--- START ---

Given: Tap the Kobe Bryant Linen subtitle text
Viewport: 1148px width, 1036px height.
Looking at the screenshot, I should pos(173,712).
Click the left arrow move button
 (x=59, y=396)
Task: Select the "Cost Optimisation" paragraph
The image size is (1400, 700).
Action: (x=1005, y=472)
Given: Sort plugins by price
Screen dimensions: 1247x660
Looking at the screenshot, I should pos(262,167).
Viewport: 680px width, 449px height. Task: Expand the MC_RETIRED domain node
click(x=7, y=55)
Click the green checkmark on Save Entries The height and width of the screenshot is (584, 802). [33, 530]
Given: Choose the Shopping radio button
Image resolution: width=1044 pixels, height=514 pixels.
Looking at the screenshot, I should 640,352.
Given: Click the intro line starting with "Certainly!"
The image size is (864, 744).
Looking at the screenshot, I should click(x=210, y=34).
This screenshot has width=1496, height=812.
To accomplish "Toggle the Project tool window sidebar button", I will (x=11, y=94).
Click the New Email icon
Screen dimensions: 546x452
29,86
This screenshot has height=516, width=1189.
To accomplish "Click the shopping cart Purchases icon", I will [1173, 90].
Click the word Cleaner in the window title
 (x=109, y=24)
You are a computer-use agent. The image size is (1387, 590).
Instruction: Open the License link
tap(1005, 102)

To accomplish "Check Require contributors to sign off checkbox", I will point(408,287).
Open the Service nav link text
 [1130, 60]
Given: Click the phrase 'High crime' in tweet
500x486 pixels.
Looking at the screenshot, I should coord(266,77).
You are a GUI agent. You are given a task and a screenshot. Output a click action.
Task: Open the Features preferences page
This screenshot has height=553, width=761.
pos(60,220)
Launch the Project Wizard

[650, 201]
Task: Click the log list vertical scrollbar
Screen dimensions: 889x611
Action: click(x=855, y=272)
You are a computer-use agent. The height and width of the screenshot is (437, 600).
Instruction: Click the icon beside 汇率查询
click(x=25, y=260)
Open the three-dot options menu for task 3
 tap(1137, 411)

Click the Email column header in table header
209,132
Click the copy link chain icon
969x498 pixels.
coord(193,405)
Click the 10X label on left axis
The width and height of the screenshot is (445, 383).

--- END ---

▶ Work instructions
Scan the entries above for the word "agent". Report the lines that hold it.

▶ Answer for the task
You are a computer-use agent. The image size is (1387, 590).
You are a GUI agent. You are given a task and a screenshot. Output a click action.
You are a computer-use agent. The height and width of the screenshot is (437, 600).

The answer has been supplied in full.